** START OF TEXT TO READ **
SURREY — When Ashley Morin's piano teacher took her to the opera as a child, she didn't know it would be the foundation of her love affair with fashion design.

"I realized that I kind of fell in love with costumes and that theatrical part of fashion," said the now 21-year-old Surreyite, of going to the opera.

Morin, now a fashion design student at Kwantlen Polytechnic University, will be on her way east come March as one of 25 fashion students across the country picked to compete in the Telio National Design Competition held in Montreal. Her design, inspired by the 1920s, fits in with this year's Telio theme, Lux(e).

"It's just one garment," Morin, who is in the third-year of her program, said.Again, she was motivated by drama to create the piece. "I was really inspired by Downton Abbey... I was watching it one day and I thought, I always wanted to make 1920s modern.
** END OF TEXT TO READ **
WRITTEN TASKS:
[A] In the article about Ashley Morin, how many fashion students from across the country were picked for the Telio National Design Competition?
[B] State whether each statement agrees with the article about Ashley Morin, answering yes or no and quoting the deciding words: (i) Morin studies at Kwantlen Polytechnic University. (ii) The Telio National Design Competition is held in Toronto. (iii) Morin is in the second year of her program.
** START OF DATASET EXTRACT **
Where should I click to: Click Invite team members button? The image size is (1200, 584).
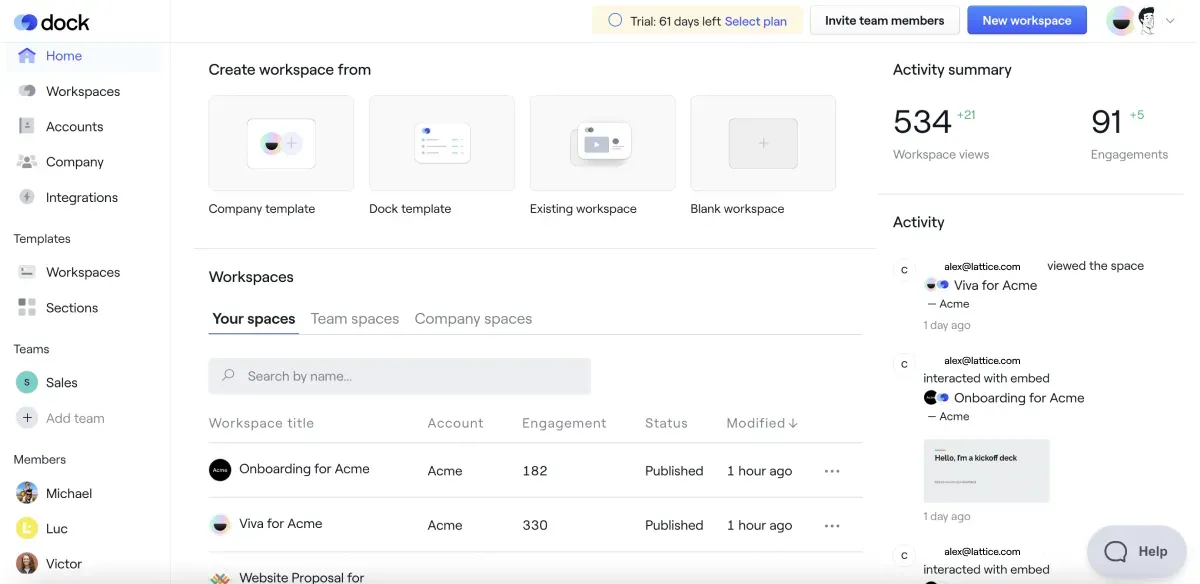(884, 20)
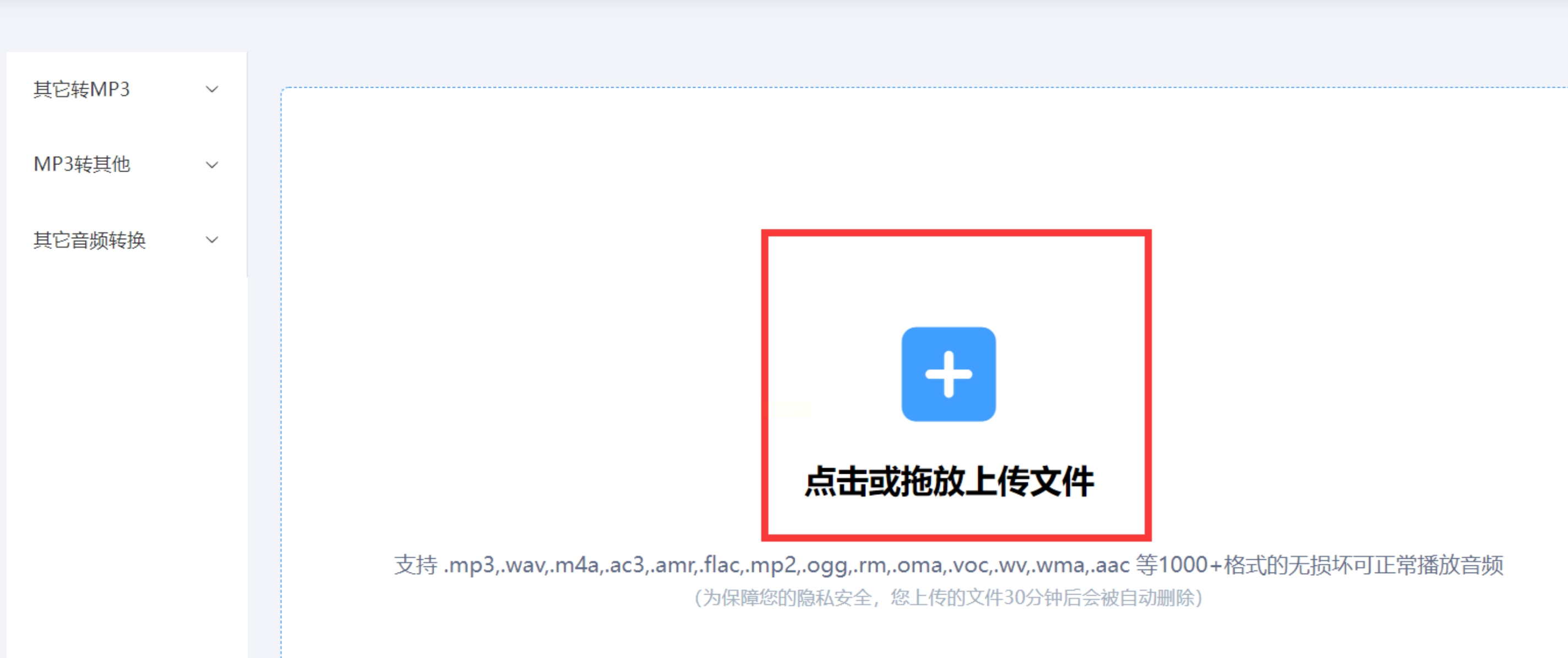Click blank space inside the dashed upload zone

pyautogui.click(x=518, y=304)
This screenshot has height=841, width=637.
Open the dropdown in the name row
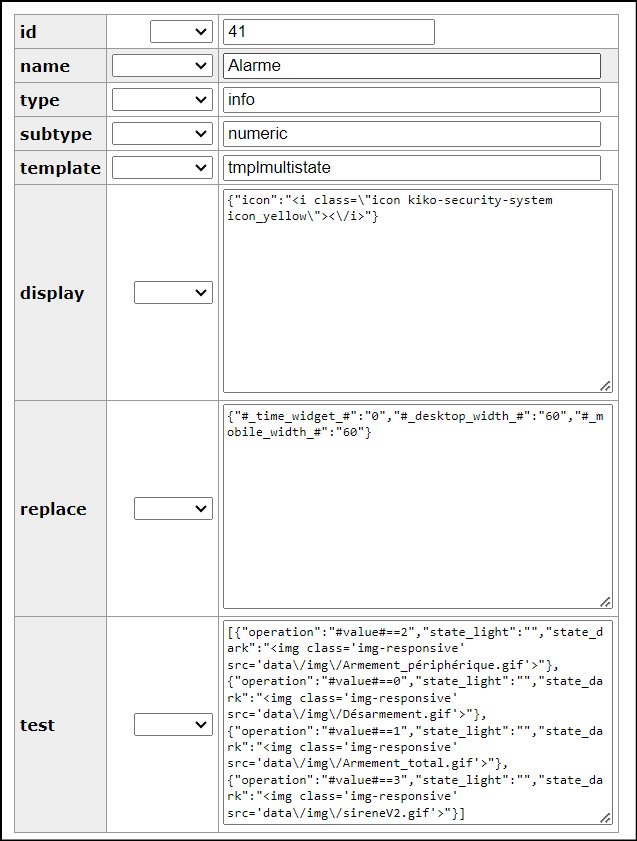click(162, 66)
** END OF DATASET EXTRACT **
ANSWERS FOR THIS EXERCISE:
[A] 25

[B]
(i) Yes: "now a fashion design student at Kwantlen Polytechnic University"
(ii) No: "held in Montreal"
(iii) No: "who is in the third-year of her program"